Tagged fact and also fiction

The Round House

RoundHouseCoverLouise Erdrich’s novel The Round House is currently enjoying a massive swack of literary attention and awards. This is good. This is as it should be. The book is amazing. It’s a rich and strange portrait of boyish adolescence. It’s about Star Trek, the awesomeness of Worf, and how reaching adulthood often requires imitating Captain Jean Luc Picard. It’s about ghosts that aren’t necessarily the ghosts of the dead. It’s about rez life and rez law. But over and around all other subjects and concerns, the book chronicles the aftermath of sexual assault. It also dramatizes the impossible legal tangle of that aftermath, given that reservation law could not prosecute non-Native perpetrators.

Novels usually disavow any connection to reality. The fine print reminds us that “this is a work of fiction.” But check out Erdrich’s version of that disclaimer, typed up at the end: “The events in this book are loosely based on so many different cases, reports, and stories that the outcome is pure fiction.”

Go back and read that sentence again. It handles its rhetoric like a kung-fu master, moving almost too fast to see. “This story is made-up. And yet it did happen in one way or another, over and over again, in so many different cases. And it is still happening. All of this is fiction. All of this is true.”

Now we need to talk about politics and current events.

The Tribal Law and Order Act, passed in 2010, did much to challenge the basic, fundamental injustice dramatized by The Round House: abuse and assault committed by non-Indians on reservation land became answerable to reservation law. A new provision in the Violence Against Women Act would do more. This is good. This is generations overdue. But the GOP is blocking the hell out of the Violence Against Women Act.

I’m not entirely comfortable posting about politics in a blog about kidlit, but we need to be talking about this. The Round House won the National Book Award, and yet I’ve seen zero press connecting the novel to the current struggle in the House and Senate.

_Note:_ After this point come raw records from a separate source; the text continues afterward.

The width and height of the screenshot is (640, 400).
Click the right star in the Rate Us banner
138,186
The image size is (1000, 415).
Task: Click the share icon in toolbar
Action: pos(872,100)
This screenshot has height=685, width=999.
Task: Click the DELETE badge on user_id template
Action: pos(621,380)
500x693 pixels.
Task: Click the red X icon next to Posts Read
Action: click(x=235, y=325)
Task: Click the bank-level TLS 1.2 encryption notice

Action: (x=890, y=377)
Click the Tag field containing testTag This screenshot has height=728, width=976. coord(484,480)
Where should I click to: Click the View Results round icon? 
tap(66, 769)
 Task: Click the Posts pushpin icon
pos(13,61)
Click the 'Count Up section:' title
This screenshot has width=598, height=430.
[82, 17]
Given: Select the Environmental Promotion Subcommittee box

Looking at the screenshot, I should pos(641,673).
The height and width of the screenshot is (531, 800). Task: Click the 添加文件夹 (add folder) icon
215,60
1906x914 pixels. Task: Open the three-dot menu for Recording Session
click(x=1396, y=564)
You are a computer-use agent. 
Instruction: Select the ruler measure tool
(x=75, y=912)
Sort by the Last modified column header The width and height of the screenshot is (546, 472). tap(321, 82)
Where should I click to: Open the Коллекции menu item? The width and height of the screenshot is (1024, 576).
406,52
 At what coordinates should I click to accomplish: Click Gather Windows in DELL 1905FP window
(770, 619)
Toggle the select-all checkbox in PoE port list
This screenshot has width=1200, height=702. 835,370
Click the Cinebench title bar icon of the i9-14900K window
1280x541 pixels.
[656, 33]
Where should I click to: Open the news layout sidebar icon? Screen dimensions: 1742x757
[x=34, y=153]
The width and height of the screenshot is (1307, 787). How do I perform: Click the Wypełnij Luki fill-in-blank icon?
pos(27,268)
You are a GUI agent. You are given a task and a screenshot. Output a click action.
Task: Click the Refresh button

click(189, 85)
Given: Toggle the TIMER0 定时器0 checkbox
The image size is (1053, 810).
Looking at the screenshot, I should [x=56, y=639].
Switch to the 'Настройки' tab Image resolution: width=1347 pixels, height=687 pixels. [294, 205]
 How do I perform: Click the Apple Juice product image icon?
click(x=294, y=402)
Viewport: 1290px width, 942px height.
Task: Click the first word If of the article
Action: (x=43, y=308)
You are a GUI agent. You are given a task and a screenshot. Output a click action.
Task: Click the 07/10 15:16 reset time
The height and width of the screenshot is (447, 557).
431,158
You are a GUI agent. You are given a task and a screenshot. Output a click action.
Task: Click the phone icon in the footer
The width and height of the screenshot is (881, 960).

Every other email asks us to call our reps for one reason or another. It’s exhausting, I know. But call your reps. Or write to them. Ask whether or not they support violent misogyny. Demand an explanation for their support of violent misogyny. Get the VAWA reauthorized. Honor the magnificent literary achievement of The Round House by answering the specific legal injustice it dramatizes. Because it’s still happening. All of it is fiction, and all of it is true.